• Tasks for this exercise:
1: From the text on the Church of St. George in Sombor, list every year in which restoration work was carried out on the church.
2: According to the text on the Church of St. George in Sombor, in what year did construction of the new church begin?

• Source document:
================

The Church of St. George (Црква светог Георгија) in Sombor is Serbian Orthodox church in Vojvodina, Serbia.

== History ==
The building is under the protection of the Republic of Serbia as a part of the Immovable Cultural Heritage of Great Importance. The Orthodox Church in Sombor, dedicated to Saint Great Martyr George, was erected on the site of an older church that was renovated during the Ottoman rule in 1717 and was known as the Small St. George's Church. After gaining the status of a free and royal city, the people of Sombor desired to have a church worthy of their new privileges. The construction of the new church began in 1759 with the contributions of the Orthodox Serbs from the city. The first liturgy in the new church was held on the feast of the Presentation in 1761, when a marble altar was placed in the sanctuary.

The iconostasis was created by woodcarver Arsenije Marković; in 1771, the painting of the icons was entrusted to Teodor Kračun, Jovan Isajlović and Lazar Serdanović. The church interior was transformed in 1866; a new iconostasis was sculpted by Joseph Kestner of Novi Sad and Karlo Ildinji of Budapest; the icons were painted by Pavle Simić, whose style is marked by the influence of Nazarene painting.

In the church are buried Count Jovan Janko Branković (c. 1675–1734), "great captain" of Sombor, and the bishop of the Bačka eparchy Jovan Jovanović, who died suddenly in 1805.

Restoration work was carried out on the paintings in 1959 and 1960 and on the architecture in 1966, 1980 and 1987.

================

(Dataset rows)
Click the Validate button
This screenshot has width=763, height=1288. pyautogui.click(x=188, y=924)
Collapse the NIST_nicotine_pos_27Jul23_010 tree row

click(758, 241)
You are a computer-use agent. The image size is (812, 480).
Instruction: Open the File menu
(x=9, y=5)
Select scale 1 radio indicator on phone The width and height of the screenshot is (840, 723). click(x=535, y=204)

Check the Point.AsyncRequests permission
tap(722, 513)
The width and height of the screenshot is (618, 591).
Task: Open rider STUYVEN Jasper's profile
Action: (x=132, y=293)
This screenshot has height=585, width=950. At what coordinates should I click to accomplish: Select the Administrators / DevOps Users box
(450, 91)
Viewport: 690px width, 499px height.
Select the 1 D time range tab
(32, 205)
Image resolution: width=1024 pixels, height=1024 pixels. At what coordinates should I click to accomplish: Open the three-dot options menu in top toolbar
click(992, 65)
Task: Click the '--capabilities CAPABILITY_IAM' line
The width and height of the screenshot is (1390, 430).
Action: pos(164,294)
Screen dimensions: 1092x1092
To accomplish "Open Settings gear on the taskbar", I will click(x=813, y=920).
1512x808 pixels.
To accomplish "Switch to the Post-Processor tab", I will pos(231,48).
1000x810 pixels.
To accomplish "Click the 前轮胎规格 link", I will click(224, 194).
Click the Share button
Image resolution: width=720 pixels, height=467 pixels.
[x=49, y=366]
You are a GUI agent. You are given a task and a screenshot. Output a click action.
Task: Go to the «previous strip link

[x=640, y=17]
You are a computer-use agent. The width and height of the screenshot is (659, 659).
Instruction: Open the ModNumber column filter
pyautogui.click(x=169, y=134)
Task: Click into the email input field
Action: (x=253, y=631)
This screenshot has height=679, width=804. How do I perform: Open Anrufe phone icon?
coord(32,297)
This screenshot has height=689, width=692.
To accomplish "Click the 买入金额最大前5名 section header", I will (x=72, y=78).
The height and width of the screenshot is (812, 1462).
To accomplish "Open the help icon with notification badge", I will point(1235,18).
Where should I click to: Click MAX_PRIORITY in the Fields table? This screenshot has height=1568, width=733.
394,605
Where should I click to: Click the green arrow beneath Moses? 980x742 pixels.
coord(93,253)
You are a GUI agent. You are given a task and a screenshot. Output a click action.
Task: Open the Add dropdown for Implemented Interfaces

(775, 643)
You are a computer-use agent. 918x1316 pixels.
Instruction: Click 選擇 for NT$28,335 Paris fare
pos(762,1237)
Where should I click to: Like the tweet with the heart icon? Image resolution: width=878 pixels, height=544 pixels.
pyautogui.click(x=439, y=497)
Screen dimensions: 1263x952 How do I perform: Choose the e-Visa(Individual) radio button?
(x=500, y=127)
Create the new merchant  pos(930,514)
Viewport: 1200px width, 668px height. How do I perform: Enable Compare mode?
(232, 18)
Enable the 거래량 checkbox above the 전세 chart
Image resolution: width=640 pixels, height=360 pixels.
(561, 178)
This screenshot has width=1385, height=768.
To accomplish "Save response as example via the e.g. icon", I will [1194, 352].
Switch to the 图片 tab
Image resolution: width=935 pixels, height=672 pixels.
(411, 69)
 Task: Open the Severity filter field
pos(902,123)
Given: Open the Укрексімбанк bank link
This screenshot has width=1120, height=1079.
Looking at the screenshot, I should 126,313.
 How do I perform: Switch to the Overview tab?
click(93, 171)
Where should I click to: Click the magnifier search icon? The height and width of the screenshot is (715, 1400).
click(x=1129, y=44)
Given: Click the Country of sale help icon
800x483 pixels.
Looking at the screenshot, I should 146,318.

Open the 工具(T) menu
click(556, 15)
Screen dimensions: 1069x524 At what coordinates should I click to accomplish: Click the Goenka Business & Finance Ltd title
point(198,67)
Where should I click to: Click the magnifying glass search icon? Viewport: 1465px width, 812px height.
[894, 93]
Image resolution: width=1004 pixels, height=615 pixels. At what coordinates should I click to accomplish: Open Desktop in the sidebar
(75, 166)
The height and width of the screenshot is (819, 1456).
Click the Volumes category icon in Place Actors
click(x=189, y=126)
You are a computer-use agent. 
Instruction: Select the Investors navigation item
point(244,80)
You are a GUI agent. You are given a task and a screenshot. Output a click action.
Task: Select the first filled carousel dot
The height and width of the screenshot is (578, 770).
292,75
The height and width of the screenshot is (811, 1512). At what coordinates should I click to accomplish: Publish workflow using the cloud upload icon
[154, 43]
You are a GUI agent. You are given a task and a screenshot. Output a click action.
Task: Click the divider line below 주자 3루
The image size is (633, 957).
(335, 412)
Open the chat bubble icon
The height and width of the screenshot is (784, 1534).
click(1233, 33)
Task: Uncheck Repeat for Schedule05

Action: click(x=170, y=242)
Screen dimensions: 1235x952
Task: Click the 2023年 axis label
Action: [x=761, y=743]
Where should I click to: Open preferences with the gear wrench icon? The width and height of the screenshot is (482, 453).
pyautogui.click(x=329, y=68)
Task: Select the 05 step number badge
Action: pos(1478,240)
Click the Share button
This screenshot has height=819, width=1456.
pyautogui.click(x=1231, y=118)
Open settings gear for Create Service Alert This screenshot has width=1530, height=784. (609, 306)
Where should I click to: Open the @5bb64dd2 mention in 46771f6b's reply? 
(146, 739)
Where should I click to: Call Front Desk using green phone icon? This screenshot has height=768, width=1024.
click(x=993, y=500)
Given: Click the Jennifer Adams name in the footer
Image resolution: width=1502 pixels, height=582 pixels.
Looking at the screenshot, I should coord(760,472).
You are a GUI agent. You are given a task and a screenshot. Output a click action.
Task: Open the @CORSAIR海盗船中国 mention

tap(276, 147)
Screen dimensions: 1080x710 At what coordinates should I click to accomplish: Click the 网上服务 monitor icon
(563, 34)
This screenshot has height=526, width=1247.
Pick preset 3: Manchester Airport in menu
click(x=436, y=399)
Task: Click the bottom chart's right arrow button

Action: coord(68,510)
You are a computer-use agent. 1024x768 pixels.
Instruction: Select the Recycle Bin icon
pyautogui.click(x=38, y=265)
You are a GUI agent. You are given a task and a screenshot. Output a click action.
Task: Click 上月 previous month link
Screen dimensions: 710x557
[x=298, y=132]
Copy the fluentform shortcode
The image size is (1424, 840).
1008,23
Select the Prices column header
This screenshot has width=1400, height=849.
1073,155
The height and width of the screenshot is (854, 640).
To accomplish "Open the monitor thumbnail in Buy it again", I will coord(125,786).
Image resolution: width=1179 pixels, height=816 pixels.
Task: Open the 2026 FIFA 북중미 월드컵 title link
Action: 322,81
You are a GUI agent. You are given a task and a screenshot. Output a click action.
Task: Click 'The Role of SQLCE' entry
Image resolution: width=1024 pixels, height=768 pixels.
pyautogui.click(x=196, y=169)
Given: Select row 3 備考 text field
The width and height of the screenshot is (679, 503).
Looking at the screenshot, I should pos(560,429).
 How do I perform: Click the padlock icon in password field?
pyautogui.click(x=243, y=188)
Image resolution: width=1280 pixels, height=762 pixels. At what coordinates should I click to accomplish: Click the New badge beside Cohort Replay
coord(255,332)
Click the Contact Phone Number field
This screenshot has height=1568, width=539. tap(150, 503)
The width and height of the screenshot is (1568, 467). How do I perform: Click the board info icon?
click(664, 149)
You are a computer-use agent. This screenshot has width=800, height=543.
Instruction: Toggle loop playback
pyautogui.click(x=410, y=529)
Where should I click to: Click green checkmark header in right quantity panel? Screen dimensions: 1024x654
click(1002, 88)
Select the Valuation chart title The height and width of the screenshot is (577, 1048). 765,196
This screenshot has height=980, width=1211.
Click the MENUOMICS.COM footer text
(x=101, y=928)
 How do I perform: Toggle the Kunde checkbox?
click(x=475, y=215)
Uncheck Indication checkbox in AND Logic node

================

• The answers:
1: 1959, 1960, 1966, 1980, 1987

2: 1759